Angela Davidson, also known as Rainbow Eyes, was convicted in January of seven counts of criminal contempt
Federal Green Party deputy leader Angela Davidson, left, padlocked to a logging road gate and chained to another person shortly before being arrested on May 18, 2021. TIMES COLONIST

An old-growth logging protester and deputy leader of the federal Green Party has been sentenced to 60 days in jail for her role in the Fairy Creek protests.

Angela Davidson, also known as Rainbow Eyes, was convicted in January of seven counts of criminal contempt for breaching an injunction covering the Fairy Creek area and breaching her bail conditions for incidents spanning from May 2021 to January 2022.
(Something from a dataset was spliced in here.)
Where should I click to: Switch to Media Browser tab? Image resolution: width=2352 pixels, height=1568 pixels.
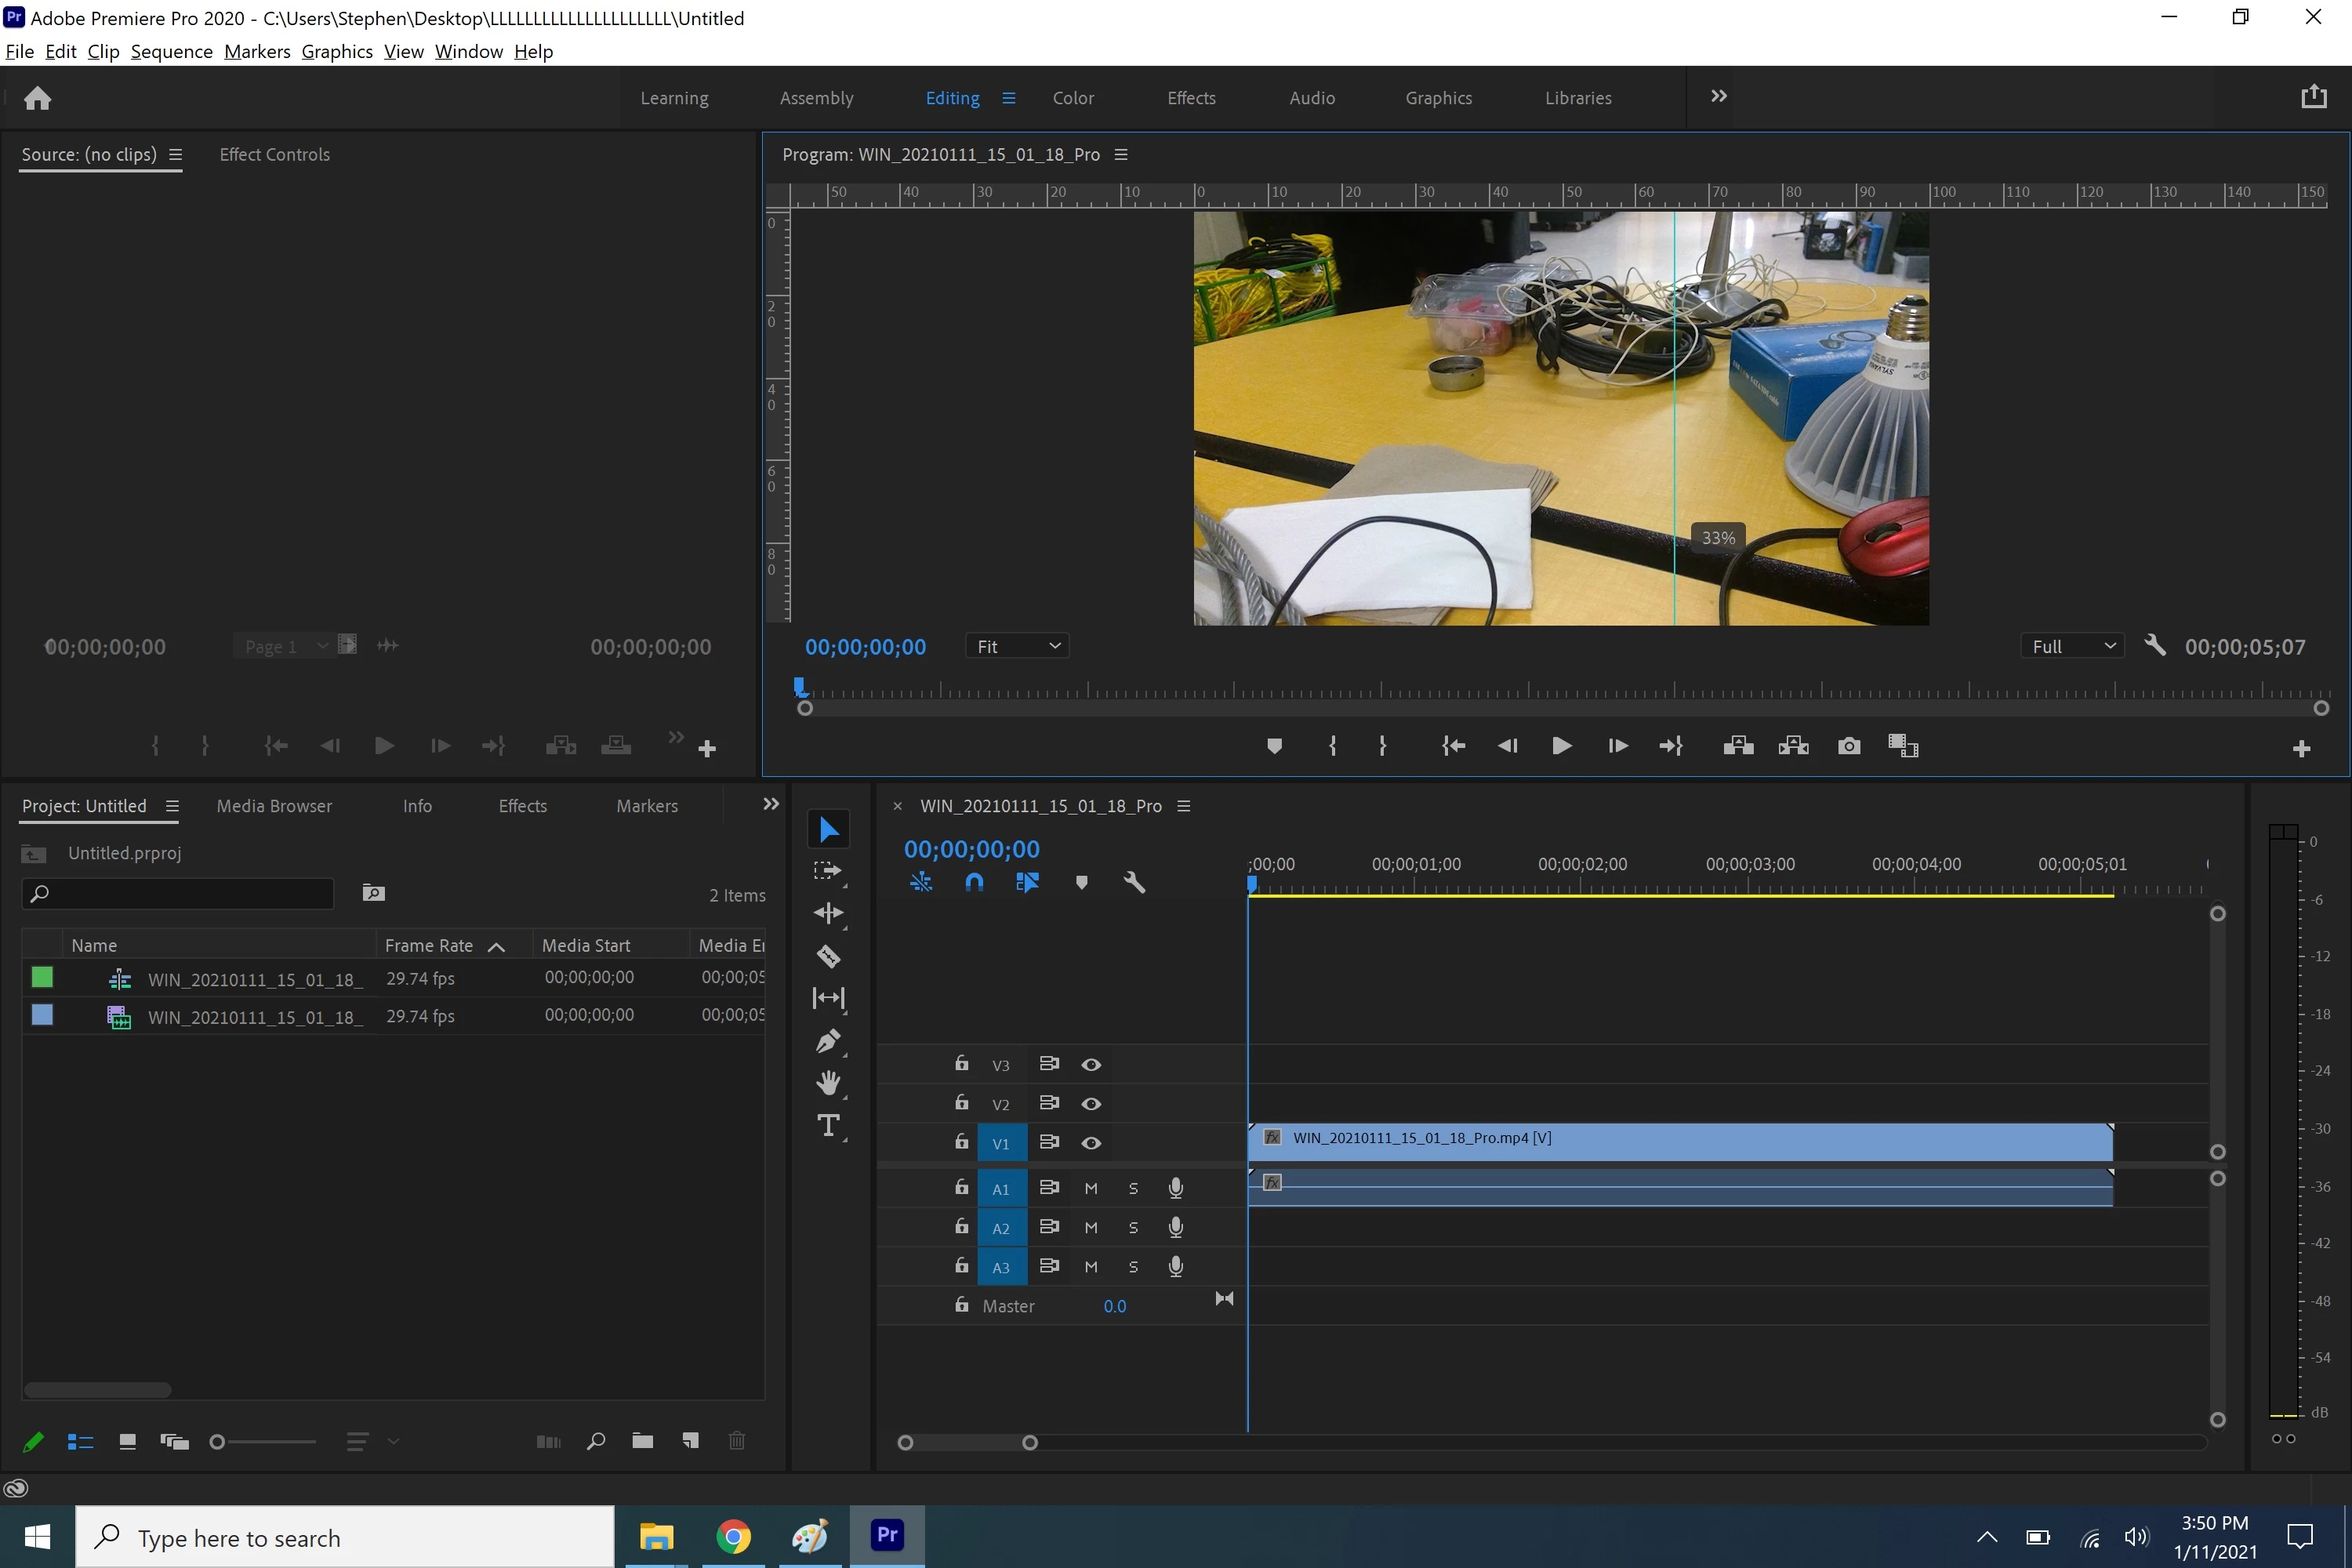point(274,806)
Davidson was initially arrested after blocking a road by chaining herself to a gate in the Fairy Creek injunction area. She was released on condition that she not return to the area. The subsequent offences involved returning to the injunction area, ignoring the terms of her house arrest.

Davidson, 38, was sentenced in Nanaimo Wednesday to 60 days in jail, minus 12 days for time served pre-trial, and 75 hours of community service.

At sentencing hearings this month, the Crown called for a 51-day jail sentence for the Kwakwaka’wakw woman, and either a $2,250 fine or 75 hours of community service.

Defence lawyer Ben Isitt asked for any more jail time to be suspended, suggesting a 13-day sentence that would have been negated by time already served.

Davidson addressed the court during her April 5 sentencing hearing, saying she did not intend to show disrespect to the court with her actions, but that she was forced to return to the area “by a higher calling” taught to her by elders, her grandparents and “spiritual leaders of our nations.”

Chief Justice Christopher Hinkson said Davidson considers it her duty to protect the land, particularly cedar trees, and she said she was chosen by her elders to take on that role.

However, Hinkson said it’s not for the court to rule on the morality of Davidson’s cause, only to apply the law as it exists.

“If one law is broken and the breach is ignored, this could be seen as an invitation to ignore other laws and orders, which could only lead to the breakdown of the freedom under the law which we so greatly prize,” Hinkson said.

Hinkson said he had received several letters of support for the “passionate environmentalist,” including from federal Green Party Leader Elizabeth May and Union of B.C. Indian Chiefs Grand Chief Stewart Phillip.

May, who sat next to Davidson’s parents during the hearing, said she was horrified by the length of the sentence.

“That woman has strength and moral courage, and really, a joyful heart,” May said. “And I’m just honoured to work with her.”

Davidson was appointed deputy leader of the Green Party in early 2022 by then interim leader Amita Kuttner and reappointed by May when she replaced Kuttner.

May raised concerns about laws governing injunctions, saying that private companies are often successful in gaining an injunction to stop protesters, while Indigenous communities or environmental groups who want to protect ecosystems with injunctions rarely succeed.

More than 1,100 arrests were made in the Fairy Creek protests, making it the largest act of civil disobedience in Canada.